Абрамов позвонил Маркову из аэропорта: что ж ты не встретил, «акула капитализма?» Настраивал человека на дружеский лад. В ответ услышал, что сегодня уже поздно, что гостю Америки надо узнать программу пребывания в Калифорнии и потом уже договариваться о встрече… Абрамов узнаёт программу, из гостиницы, только-только занеся в номер вещи, снова звонит Маркову. Тот отвечает, что ему надо подумать насчёт времени встречи, что через час он сам позвонит. Позвонил: выезжай завтра в 8.45, у нас будет полтора часа. Абрамов же не знает города, не знает английского языка, долларов – наперечёт… Он в недоумении: не послать ли собеседника подальше?!. Но спрашивает:
– А ты проводишь меня?
– Ну, это посмотрим.
Абрамов спал плохо – постоянно просыпался, смотрел на часы. Выехал раньше. Водитель такси, женщина из Польши, город почти не знала, Ехали долго. Нашли, наконец, нужную улочку. Из дворика особняка выбежал ухоженный мужчина. Сразу сунул шофёру деньги. Потом русский и американец обнялись.
Гость вглядывался в лицо хозяина. «Сытое, гладкое, чисто выбритое, и совершенно чужие глаза – мелкие, серые. А ведь раньше в них человеческая боль была».
Для демонстрации уже был затоплен камин. Осмотр дома, садика. С гордостью: «Это лимонное дерево вырастил я». Кабинеты, две собаки. Детских комнат нет – нет и детей. Завтрак – омлет, чашка кофе. (Накануне Марков говорил, что ему надо подготовиться к встрече.) И уже вскоре Фёдору Александровичу надо быть в отеле. Забеспокоился об этом Марков, вызвал такси. Напоследок вопрос: не скучает ли Марков по России? Нет. Только по сестре. «Покажи свои книги». Монографии о Хлебникове, о футуристах. «Всё ясно. Зачем ему Россия?»
Абрамов сделал неплохие подарки. В ответ – духи, компенсация для Людмилы Владимировны, так как жена оценила брошку холмогорской резьбы.
Пришла машина. Марков не поехал провожать бывшего друга. И не заикнулся об этом. Формальные объятия. Опять шофёру 20 долларов.
– Зачем? У меня есть деньги.
– Положено. Ты гость.
Расстались прежде близкие друг другу люди с облегчением.
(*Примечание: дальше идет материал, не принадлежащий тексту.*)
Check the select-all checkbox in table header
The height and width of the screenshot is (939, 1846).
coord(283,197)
Если бы Абрамов задержался за океаном ещё хоть чуть‑чуть, побывал бы в Белом доме. «Да дьявол с ним!» – решил писатель и улетел домой. С «Окаянными днями» Ивана Бунина. Запрещённую у нас книгу довёз, так как на советской таможне его не досматривали.
Надо сесть за парту
Лето 1976 года Абрамовы снова провели в Верколе, в своём доме. Любовались вечерним закатом, заводили будильник и просыпались раным-рано, чтобы увидеть утреннюю зарю, когда и небо, и все окружающие деревню дали играли многоцветьем солнечного цвета; потом слушали птиц. Печалились, что в детстве и юности никто не учил их видеть красоту мира. Абрамов сказал жене, что в Японии, где он был в командировке в 1973 году, в школе могут прервать урок, чтобы пойти полюбоваться расцветшим цветком или деревом.
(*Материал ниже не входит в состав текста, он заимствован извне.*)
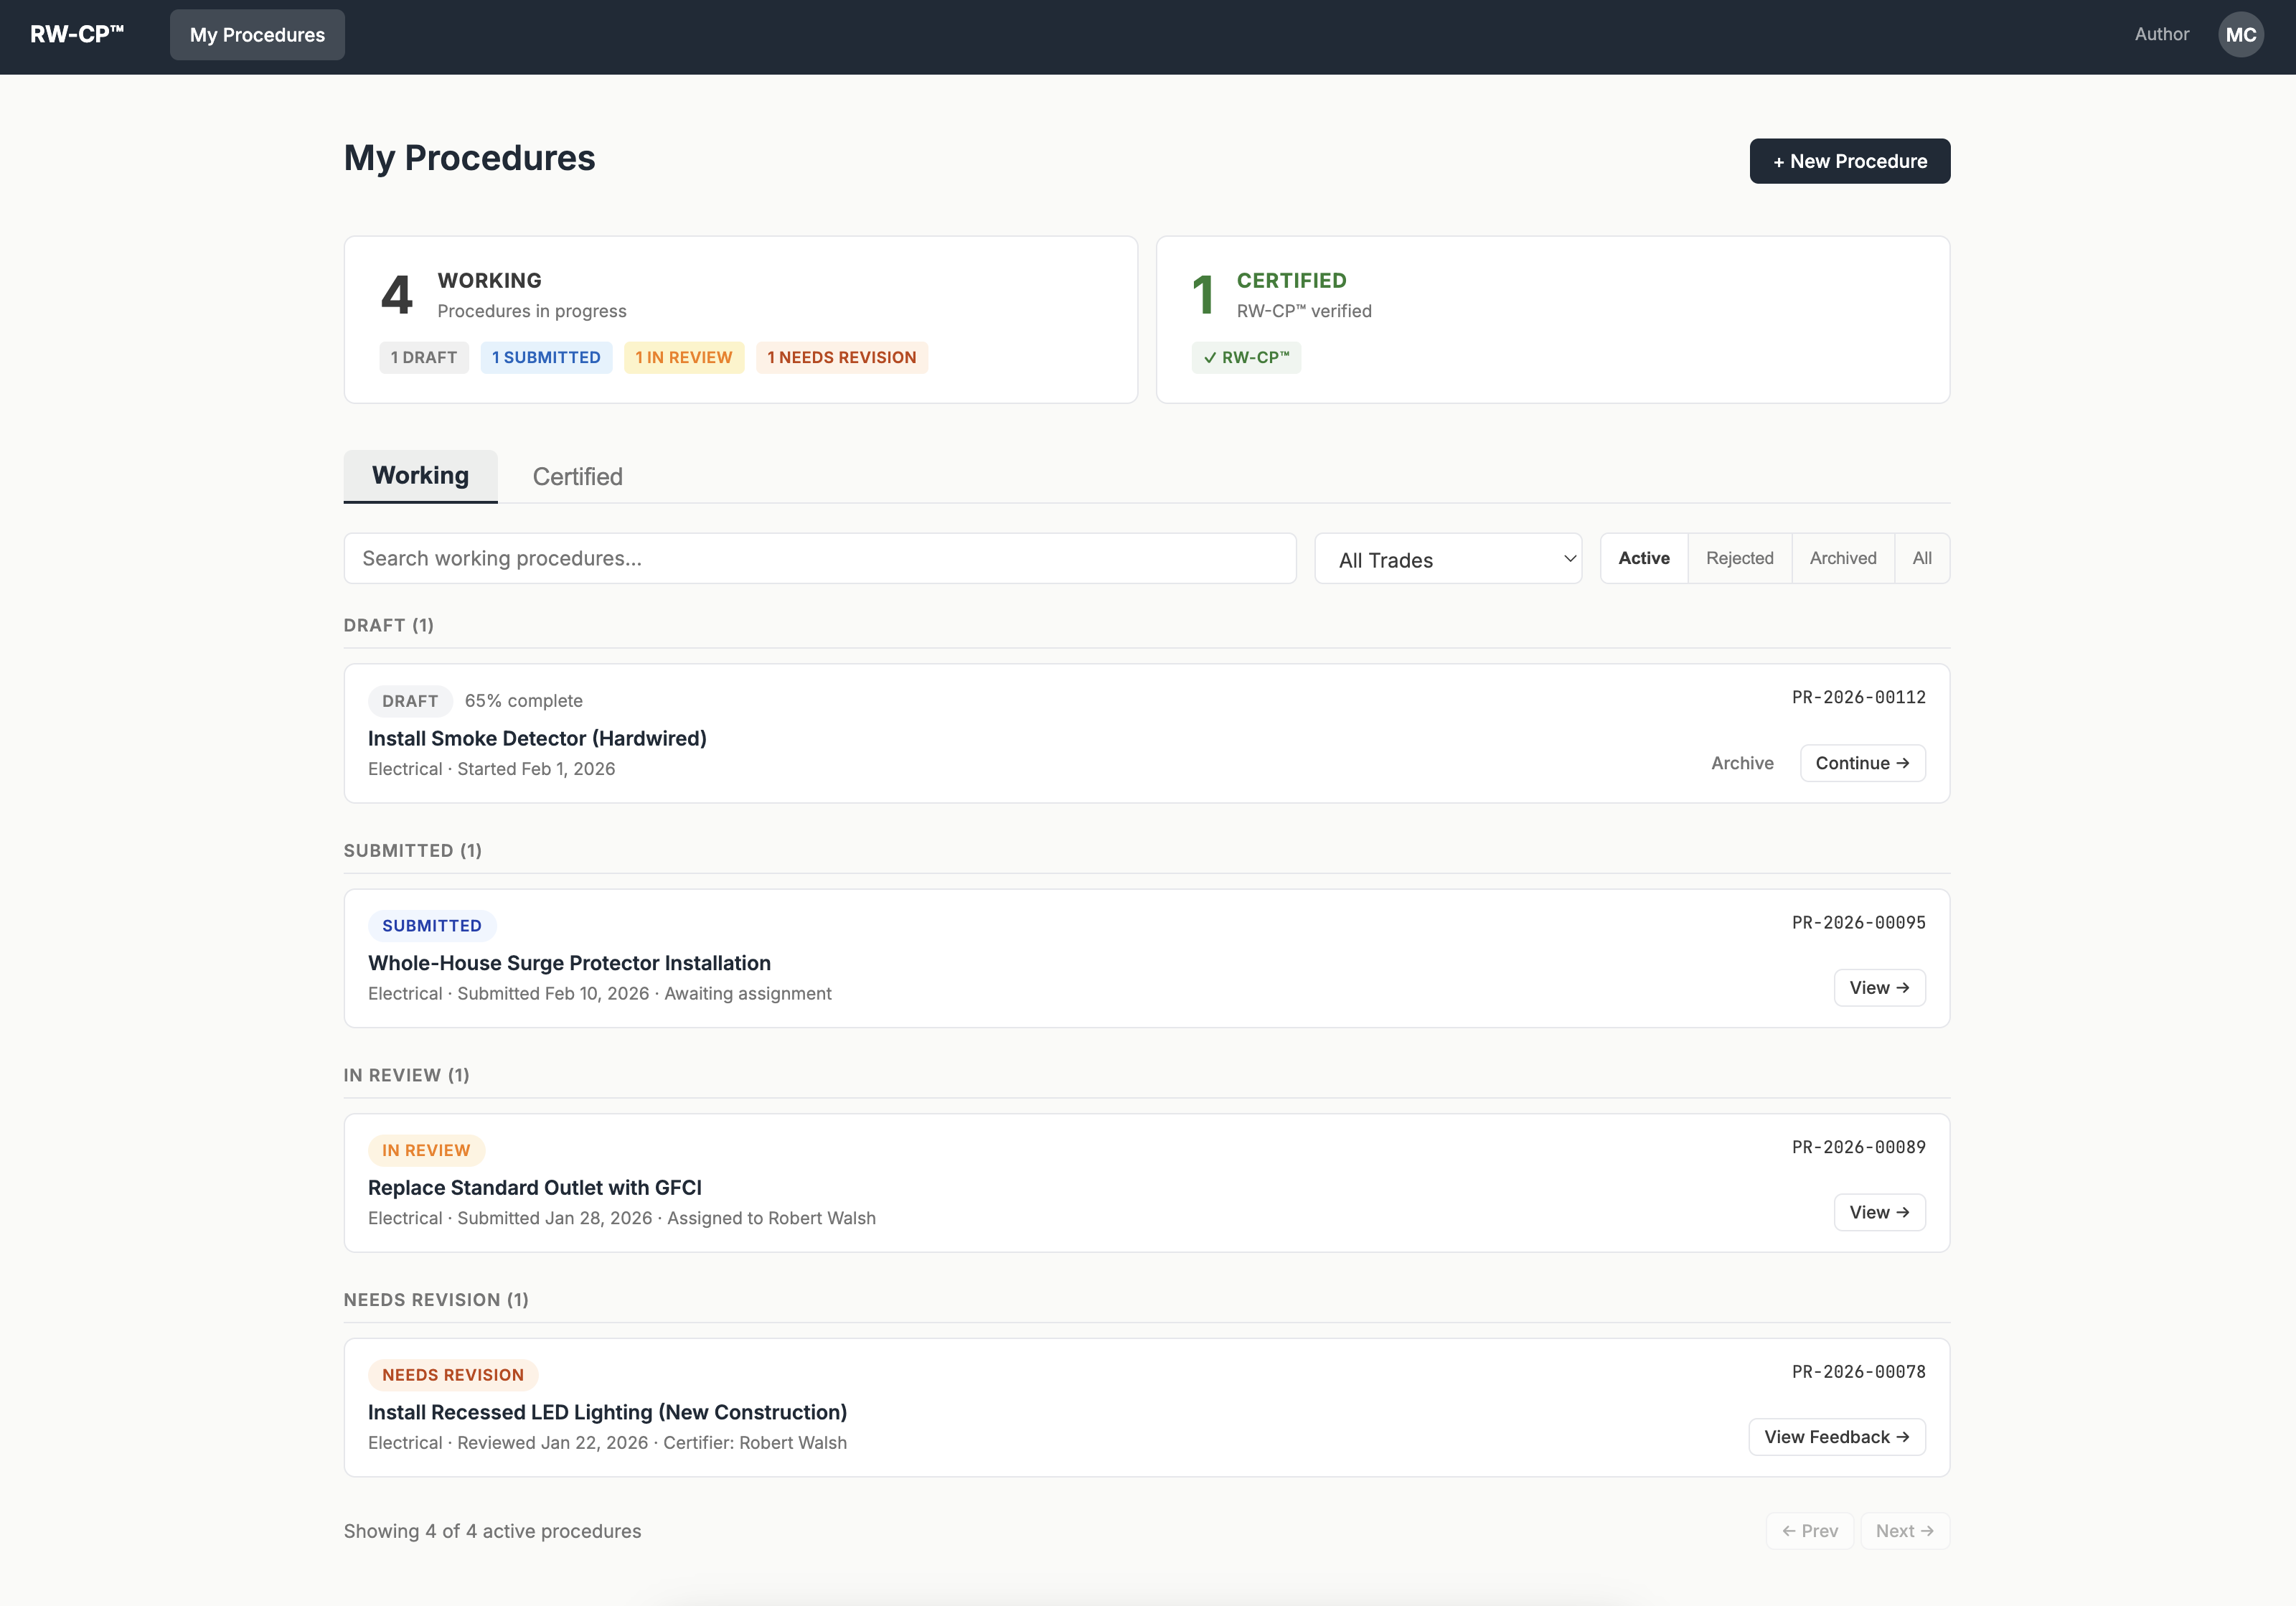
Task: Open the All Trades dropdown
Action: click(x=1448, y=558)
Из-за своей непрактичности командированный привёз из Японии в основном «барахло» – сам так сказал. Из стоящих вещей – только магнитофон и кофту «полукимоно».
Финляндия и Япония особенно понравились Фёдору Абрамову благоустроенностью повседневной жизни. В стране восходящего солнца он написал в записной книжке: «Мы должны покончить с бредовыми мыслями о своей исключительности и сесть за парту с прилежностью японского ученика».